Wait, but earlier I mentioned that the Kernel uses a conntrack table to remember this mapping. How can we prove that? Let's verify it!
Because a single ping (-c 1) terminates quickly, its conntrack entry might expire before we can catch it. Let's do a continuous ping from the container instead.
# Terminal 2
root@kienlt-lab-utilities:~# nsenter -t $PID -n ifconfig
eth0: flags=4163<UP,BROADCAST,RUNNING,MULTICAST> mtu 1500
inet 172.17.0.2 netmask 255.255.0.0 broadcast 172.17.255.255
ether b6:3c:9e:1f:12:cb txqueuelen 0 (Ethernet)
RX packets 326 bytes 30416 (30.4 KB)
RX errors 0 dropped 0 overruns 0 frame 0
TX packets 306 bytes 28868 (28.8 KB)
TX errors 0 dropped 0 overruns 0 carrier 0 collisions 0
# See the IP of eth0 in container (172.17.0.2)
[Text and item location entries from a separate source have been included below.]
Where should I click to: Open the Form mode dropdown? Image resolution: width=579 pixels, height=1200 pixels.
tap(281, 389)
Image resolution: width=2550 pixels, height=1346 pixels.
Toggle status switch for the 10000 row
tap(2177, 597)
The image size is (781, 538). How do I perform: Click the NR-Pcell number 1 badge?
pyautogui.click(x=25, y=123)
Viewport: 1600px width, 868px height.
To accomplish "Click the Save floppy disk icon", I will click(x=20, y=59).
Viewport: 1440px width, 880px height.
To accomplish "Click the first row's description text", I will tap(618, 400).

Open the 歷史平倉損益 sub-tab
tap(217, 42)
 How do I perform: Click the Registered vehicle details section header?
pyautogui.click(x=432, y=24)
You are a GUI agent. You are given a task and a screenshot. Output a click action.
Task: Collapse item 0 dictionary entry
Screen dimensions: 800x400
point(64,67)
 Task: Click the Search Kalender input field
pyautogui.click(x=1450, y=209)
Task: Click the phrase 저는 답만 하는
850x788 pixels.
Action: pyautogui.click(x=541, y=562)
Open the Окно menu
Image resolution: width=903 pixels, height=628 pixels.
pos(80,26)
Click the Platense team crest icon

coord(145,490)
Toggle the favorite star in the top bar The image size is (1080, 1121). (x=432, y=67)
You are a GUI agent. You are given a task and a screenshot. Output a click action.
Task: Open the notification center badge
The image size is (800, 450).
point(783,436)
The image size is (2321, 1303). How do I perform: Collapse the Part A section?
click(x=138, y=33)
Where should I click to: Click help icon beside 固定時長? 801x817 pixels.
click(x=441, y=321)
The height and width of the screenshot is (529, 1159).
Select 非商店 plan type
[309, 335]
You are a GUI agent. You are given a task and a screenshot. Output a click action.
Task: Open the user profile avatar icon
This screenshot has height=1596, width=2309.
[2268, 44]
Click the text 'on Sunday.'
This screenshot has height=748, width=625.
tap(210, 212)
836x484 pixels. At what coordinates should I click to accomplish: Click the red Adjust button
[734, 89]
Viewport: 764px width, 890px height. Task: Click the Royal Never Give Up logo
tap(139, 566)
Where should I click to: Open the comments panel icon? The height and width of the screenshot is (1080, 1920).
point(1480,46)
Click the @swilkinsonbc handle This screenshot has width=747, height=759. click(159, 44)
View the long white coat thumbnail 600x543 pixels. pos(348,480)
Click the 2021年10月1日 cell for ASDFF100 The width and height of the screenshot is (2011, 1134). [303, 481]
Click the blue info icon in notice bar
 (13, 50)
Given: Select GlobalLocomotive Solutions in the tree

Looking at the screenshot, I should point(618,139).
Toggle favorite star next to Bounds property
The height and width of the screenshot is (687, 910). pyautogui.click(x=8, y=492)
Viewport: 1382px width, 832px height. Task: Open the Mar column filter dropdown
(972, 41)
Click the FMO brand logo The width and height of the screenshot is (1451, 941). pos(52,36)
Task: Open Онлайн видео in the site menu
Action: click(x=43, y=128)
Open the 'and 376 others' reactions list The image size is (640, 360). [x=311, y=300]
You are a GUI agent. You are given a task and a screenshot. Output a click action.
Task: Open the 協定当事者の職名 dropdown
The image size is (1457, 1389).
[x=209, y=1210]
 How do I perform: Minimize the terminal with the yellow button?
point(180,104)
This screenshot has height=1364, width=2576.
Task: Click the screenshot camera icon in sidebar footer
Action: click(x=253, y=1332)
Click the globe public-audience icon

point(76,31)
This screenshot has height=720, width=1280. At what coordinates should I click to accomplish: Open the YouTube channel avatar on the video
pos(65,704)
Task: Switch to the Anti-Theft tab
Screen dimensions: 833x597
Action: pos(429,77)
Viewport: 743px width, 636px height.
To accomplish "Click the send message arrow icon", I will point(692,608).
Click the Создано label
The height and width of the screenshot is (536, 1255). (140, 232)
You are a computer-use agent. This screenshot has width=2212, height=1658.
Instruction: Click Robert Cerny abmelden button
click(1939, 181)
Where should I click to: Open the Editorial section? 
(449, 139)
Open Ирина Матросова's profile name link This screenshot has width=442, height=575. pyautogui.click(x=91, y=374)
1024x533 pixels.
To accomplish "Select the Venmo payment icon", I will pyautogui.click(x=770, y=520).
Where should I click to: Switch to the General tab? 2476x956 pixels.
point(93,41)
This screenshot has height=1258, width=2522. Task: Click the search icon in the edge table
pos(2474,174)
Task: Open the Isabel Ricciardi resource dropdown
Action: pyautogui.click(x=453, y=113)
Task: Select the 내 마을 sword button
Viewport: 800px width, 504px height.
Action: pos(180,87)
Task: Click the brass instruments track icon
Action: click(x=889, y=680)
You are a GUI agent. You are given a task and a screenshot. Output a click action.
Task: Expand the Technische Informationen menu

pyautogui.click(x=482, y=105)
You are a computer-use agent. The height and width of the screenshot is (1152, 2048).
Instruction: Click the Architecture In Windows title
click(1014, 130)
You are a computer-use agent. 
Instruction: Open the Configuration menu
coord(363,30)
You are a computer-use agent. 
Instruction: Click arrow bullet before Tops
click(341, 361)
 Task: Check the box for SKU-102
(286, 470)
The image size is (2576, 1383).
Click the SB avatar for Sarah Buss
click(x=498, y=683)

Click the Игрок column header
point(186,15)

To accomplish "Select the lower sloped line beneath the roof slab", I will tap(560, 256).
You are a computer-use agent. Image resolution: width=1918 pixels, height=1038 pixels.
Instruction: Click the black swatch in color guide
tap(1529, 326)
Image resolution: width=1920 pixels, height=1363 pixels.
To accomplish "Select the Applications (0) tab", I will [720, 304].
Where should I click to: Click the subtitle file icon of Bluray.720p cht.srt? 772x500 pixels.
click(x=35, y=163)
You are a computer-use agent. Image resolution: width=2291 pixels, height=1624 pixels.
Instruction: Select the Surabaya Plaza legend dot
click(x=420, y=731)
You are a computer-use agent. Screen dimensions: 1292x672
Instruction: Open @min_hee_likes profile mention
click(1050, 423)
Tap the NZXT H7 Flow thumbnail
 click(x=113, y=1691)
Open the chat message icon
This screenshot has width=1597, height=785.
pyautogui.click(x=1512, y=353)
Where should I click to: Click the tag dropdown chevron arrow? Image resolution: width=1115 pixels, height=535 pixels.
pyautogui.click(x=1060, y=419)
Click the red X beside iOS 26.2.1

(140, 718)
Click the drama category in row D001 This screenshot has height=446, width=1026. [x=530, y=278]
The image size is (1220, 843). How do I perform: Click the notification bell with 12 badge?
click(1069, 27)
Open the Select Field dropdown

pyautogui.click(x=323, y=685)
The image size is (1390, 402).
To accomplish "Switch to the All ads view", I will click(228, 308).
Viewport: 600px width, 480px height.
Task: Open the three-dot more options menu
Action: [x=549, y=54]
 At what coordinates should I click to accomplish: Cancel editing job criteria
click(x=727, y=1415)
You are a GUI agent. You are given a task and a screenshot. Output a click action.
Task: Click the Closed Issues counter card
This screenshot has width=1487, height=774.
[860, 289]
root@kienlt-lab-utilities:~# nsenter -t $PID -n ping 8.8.8.8
In the First terminal: you might need to install the conntrack package (apt install conntrack)
root@kienlt-lab-utilities:~# conntrack -L|grep icmp
conntrack v1.4.8 (conntrack-tools): 3 flow entries have been shown.
icmp 1 29 src=172.17.0.2 dst=8.8.8.8 type=8 code=0 id=2 packets=25 bytes=2100 src=8.8.8.8 dst=172.25.110.76 type=0 code=0 id=2 packets=25 bytes=2100 mark=0 use=1
Let's break down the output of conntrack!
- The original direction (the request):
src=172.17.0.2 dst=8.8.8.8. This shows the packet leaving the container (172.17.0.2) and heading toward8.8.8.8. - The reply direction (the expected response):
src=8.8.8.8 dst=172.25.110.76. Here is the magic! The reply packet comes from8.8.8.8back to our Host's static IP (172.25.110.76). The Kernel recognizes this as the reply to the original connection. After that, the Kernel will rewrite the destination IP from172.25.110.76->172.17.0.2before sending the packet into the container!
Here is a visual flow of the entire process (made with mermaid.live)

Conclusion
That wraps up the two-way street of Docker networking:
- Ingress (Incoming): Uses DNAT to map Ports.
- Egress (Outgoing): Uses MASQUERADE (SNAT) to map IPs.